Supplied records:
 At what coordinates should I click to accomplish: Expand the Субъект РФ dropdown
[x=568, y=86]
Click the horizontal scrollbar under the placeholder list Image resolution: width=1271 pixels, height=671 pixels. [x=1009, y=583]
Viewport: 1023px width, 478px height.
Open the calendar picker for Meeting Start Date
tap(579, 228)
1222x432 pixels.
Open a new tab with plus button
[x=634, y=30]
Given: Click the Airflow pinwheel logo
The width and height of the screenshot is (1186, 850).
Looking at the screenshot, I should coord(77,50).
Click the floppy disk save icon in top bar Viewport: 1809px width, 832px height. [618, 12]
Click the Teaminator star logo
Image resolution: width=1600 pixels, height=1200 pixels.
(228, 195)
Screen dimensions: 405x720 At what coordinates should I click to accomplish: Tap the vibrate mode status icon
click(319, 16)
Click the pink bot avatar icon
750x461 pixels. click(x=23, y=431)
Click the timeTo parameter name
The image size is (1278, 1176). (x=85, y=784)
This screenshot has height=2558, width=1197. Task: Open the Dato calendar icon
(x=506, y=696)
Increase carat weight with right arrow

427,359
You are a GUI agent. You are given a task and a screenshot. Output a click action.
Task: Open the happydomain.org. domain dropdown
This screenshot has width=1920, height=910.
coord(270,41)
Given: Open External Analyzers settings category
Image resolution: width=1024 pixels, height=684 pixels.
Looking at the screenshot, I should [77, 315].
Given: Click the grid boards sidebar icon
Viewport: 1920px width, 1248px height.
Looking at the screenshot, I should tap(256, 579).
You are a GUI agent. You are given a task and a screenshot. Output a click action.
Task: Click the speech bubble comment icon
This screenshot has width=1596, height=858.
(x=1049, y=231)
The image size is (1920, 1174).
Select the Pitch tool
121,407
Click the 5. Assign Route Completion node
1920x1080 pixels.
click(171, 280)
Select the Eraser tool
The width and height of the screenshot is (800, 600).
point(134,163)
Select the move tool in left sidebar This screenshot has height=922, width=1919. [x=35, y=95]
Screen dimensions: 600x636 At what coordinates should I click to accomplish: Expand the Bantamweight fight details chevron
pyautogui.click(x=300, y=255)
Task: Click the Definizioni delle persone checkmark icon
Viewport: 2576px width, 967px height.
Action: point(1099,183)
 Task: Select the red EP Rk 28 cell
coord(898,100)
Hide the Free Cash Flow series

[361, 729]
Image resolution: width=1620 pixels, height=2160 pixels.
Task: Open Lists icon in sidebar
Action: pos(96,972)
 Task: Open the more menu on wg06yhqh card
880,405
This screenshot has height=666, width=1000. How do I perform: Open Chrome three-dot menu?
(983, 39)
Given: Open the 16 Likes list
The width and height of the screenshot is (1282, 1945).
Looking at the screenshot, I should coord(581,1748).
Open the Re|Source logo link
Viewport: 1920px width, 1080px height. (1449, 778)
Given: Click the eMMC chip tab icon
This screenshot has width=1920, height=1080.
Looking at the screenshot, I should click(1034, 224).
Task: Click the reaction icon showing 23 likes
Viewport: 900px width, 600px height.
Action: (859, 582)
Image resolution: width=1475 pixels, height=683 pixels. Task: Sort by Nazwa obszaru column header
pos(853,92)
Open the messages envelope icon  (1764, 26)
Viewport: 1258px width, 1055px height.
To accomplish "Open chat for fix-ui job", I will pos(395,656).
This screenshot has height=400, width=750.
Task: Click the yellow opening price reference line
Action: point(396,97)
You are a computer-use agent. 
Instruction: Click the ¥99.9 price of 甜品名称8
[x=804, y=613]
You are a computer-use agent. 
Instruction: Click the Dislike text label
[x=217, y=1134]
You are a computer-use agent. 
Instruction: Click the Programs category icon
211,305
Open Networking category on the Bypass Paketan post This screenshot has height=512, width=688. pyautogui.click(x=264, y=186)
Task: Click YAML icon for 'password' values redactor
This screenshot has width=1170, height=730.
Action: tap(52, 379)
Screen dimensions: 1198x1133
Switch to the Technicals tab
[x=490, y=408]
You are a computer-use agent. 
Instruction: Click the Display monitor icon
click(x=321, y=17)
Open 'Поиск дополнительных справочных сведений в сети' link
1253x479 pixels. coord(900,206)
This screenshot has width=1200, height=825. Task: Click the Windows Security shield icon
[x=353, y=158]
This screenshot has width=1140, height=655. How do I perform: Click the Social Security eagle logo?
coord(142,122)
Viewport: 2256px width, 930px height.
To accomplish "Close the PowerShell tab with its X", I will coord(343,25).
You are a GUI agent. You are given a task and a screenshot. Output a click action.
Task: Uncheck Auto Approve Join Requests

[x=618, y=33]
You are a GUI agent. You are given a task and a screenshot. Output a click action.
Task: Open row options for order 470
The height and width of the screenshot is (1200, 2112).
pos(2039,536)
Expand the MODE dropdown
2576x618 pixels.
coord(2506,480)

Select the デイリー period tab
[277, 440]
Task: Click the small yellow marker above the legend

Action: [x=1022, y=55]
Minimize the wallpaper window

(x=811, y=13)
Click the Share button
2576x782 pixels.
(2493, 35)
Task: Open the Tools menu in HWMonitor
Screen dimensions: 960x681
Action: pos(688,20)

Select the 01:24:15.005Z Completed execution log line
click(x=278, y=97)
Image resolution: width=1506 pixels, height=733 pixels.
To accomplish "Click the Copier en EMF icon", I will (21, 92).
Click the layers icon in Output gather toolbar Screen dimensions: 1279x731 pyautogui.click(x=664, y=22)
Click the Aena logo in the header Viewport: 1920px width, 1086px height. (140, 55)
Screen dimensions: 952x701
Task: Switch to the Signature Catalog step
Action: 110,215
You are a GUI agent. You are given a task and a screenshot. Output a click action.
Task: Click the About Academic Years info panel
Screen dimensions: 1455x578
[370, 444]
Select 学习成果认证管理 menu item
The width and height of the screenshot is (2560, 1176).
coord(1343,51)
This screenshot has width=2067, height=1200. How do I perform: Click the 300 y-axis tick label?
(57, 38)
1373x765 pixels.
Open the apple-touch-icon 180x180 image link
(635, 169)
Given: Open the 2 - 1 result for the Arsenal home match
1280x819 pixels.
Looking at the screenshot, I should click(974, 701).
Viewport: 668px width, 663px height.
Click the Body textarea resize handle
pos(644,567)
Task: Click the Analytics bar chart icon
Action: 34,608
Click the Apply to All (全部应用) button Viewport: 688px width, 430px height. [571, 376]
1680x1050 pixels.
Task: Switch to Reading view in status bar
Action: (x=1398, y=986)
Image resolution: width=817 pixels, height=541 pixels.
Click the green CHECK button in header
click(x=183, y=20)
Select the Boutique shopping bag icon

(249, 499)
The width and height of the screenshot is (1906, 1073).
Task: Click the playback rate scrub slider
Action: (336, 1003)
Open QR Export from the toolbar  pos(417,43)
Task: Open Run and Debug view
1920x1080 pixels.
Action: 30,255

Problem to work on:
Output every line of the data above verbatim, with no alterations or omissions.

Completed task:
 At what coordinates should I click to accomplish: Expand the Субъект РФ dropdown
[x=568, y=86]
Click the horizontal scrollbar under the placeholder list Image resolution: width=1271 pixels, height=671 pixels. [x=1009, y=583]
Viewport: 1023px width, 478px height.
Open the calendar picker for Meeting Start Date
tap(579, 228)
1222x432 pixels.
Open a new tab with plus button
[x=634, y=30]
Given: Click the Airflow pinwheel logo
The width and height of the screenshot is (1186, 850).
Looking at the screenshot, I should coord(77,50).
Click the floppy disk save icon in top bar Viewport: 1809px width, 832px height. [618, 12]
Click the Teaminator star logo
Image resolution: width=1600 pixels, height=1200 pixels.
(228, 195)
Screen dimensions: 405x720 At what coordinates should I click to accomplish: Tap the vibrate mode status icon
click(319, 16)
Click the pink bot avatar icon
750x461 pixels. click(x=23, y=431)
Click the timeTo parameter name
The image size is (1278, 1176). (x=85, y=784)
This screenshot has height=2558, width=1197. Task: Open the Dato calendar icon
(x=506, y=696)
Increase carat weight with right arrow

427,359
You are a GUI agent. You are given a task and a screenshot. Output a click action.
Task: Open the happydomain.org. domain dropdown
This screenshot has width=1920, height=910.
coord(270,41)
Given: Open External Analyzers settings category
Image resolution: width=1024 pixels, height=684 pixels.
Looking at the screenshot, I should [77, 315].
Given: Click the grid boards sidebar icon
Viewport: 1920px width, 1248px height.
Looking at the screenshot, I should tap(256, 579).
You are a GUI agent. You are given a task and a screenshot. Output a click action.
Task: Click the speech bubble comment icon
This screenshot has width=1596, height=858.
(x=1049, y=231)
The image size is (1920, 1174).
Select the Pitch tool
121,407
Click the 5. Assign Route Completion node
1920x1080 pixels.
click(171, 280)
Select the Eraser tool
The width and height of the screenshot is (800, 600).
point(134,163)
Select the move tool in left sidebar This screenshot has height=922, width=1919. [x=35, y=95]
Screen dimensions: 600x636 At what coordinates should I click to accomplish: Expand the Bantamweight fight details chevron
pyautogui.click(x=300, y=255)
Task: Click the Definizioni delle persone checkmark icon
Viewport: 2576px width, 967px height.
Action: point(1099,183)
 Task: Select the red EP Rk 28 cell
coord(898,100)
Hide the Free Cash Flow series

[361, 729]
Image resolution: width=1620 pixels, height=2160 pixels.
Task: Open Lists icon in sidebar
Action: pos(96,972)
 Task: Open the more menu on wg06yhqh card
880,405
This screenshot has height=666, width=1000. How do I perform: Open Chrome three-dot menu?
(983, 39)
Given: Open the 16 Likes list
The width and height of the screenshot is (1282, 1945).
Looking at the screenshot, I should coord(581,1748).
Open the Re|Source logo link
Viewport: 1920px width, 1080px height. (1449, 778)
Given: Click the eMMC chip tab icon
This screenshot has width=1920, height=1080.
Looking at the screenshot, I should click(1034, 224).
Task: Click the reaction icon showing 23 likes
Viewport: 900px width, 600px height.
Action: (859, 582)
Image resolution: width=1475 pixels, height=683 pixels. Task: Sort by Nazwa obszaru column header
pos(853,92)
Open the messages envelope icon  (1764, 26)
Viewport: 1258px width, 1055px height.
To accomplish "Open chat for fix-ui job", I will pos(395,656).
This screenshot has height=400, width=750.
Task: Click the yellow opening price reference line
Action: point(396,97)
You are a computer-use agent. 
Instruction: Click the ¥99.9 price of 甜品名称8
[x=804, y=613]
You are a computer-use agent. 
Instruction: Click the Dislike text label
[x=217, y=1134]
You are a computer-use agent. 
Instruction: Click the Programs category icon
211,305
Open Networking category on the Bypass Paketan post This screenshot has height=512, width=688. pyautogui.click(x=264, y=186)
Task: Click YAML icon for 'password' values redactor
This screenshot has width=1170, height=730.
Action: tap(52, 379)
Screen dimensions: 1198x1133
Switch to the Technicals tab
[x=490, y=408]
You are a computer-use agent. 
Instruction: Click the Display monitor icon
click(x=321, y=17)
Open 'Поиск дополнительных справочных сведений в сети' link
1253x479 pixels. coord(900,206)
This screenshot has width=1200, height=825. Task: Click the Windows Security shield icon
[x=353, y=158]
This screenshot has width=1140, height=655. How do I perform: Click the Social Security eagle logo?
coord(142,122)
Viewport: 2256px width, 930px height.
To accomplish "Close the PowerShell tab with its X", I will coord(343,25).
You are a GUI agent. You are given a task and a screenshot. Output a click action.
Task: Uncheck Auto Approve Join Requests

[x=618, y=33]
You are a GUI agent. You are given a task and a screenshot. Output a click action.
Task: Open row options for order 470
The height and width of the screenshot is (1200, 2112).
pos(2039,536)
Expand the MODE dropdown
2576x618 pixels.
coord(2506,480)

Select the デイリー period tab
[277, 440]
Task: Click the small yellow marker above the legend

Action: [x=1022, y=55]
Minimize the wallpaper window

(x=811, y=13)
Click the Share button
2576x782 pixels.
(2493, 35)
Task: Open the Tools menu in HWMonitor
Screen dimensions: 960x681
Action: pos(688,20)

Select the 01:24:15.005Z Completed execution log line
click(x=278, y=97)
Image resolution: width=1506 pixels, height=733 pixels.
To accomplish "Click the Copier en EMF icon", I will (21, 92).
Click the layers icon in Output gather toolbar Screen dimensions: 1279x731 pyautogui.click(x=664, y=22)
Click the Aena logo in the header Viewport: 1920px width, 1086px height. (140, 55)
Screen dimensions: 952x701
Task: Switch to the Signature Catalog step
Action: 110,215
You are a GUI agent. You are given a task and a screenshot. Output a click action.
Task: Click the About Academic Years info panel
Screen dimensions: 1455x578
[370, 444]
Select 学习成果认证管理 menu item
The width and height of the screenshot is (2560, 1176).
coord(1343,51)
This screenshot has width=2067, height=1200. How do I perform: Click the 300 y-axis tick label?
(57, 38)
1373x765 pixels.
Open the apple-touch-icon 180x180 image link
(635, 169)
Given: Open the 2 - 1 result for the Arsenal home match
1280x819 pixels.
Looking at the screenshot, I should click(974, 701).
Viewport: 668px width, 663px height.
Click the Body textarea resize handle
pos(644,567)
Task: Click the Analytics bar chart icon
Action: 34,608
Click the Apply to All (全部应用) button Viewport: 688px width, 430px height. [571, 376]
1680x1050 pixels.
Task: Switch to Reading view in status bar
Action: (x=1398, y=986)
Image resolution: width=817 pixels, height=541 pixels.
Click the green CHECK button in header
click(x=183, y=20)
Select the Boutique shopping bag icon

(249, 499)
The width and height of the screenshot is (1906, 1073).
Task: Click the playback rate scrub slider
Action: (336, 1003)
Open QR Export from the toolbar  pos(417,43)
Task: Open Run and Debug view
1920x1080 pixels.
Action: 30,255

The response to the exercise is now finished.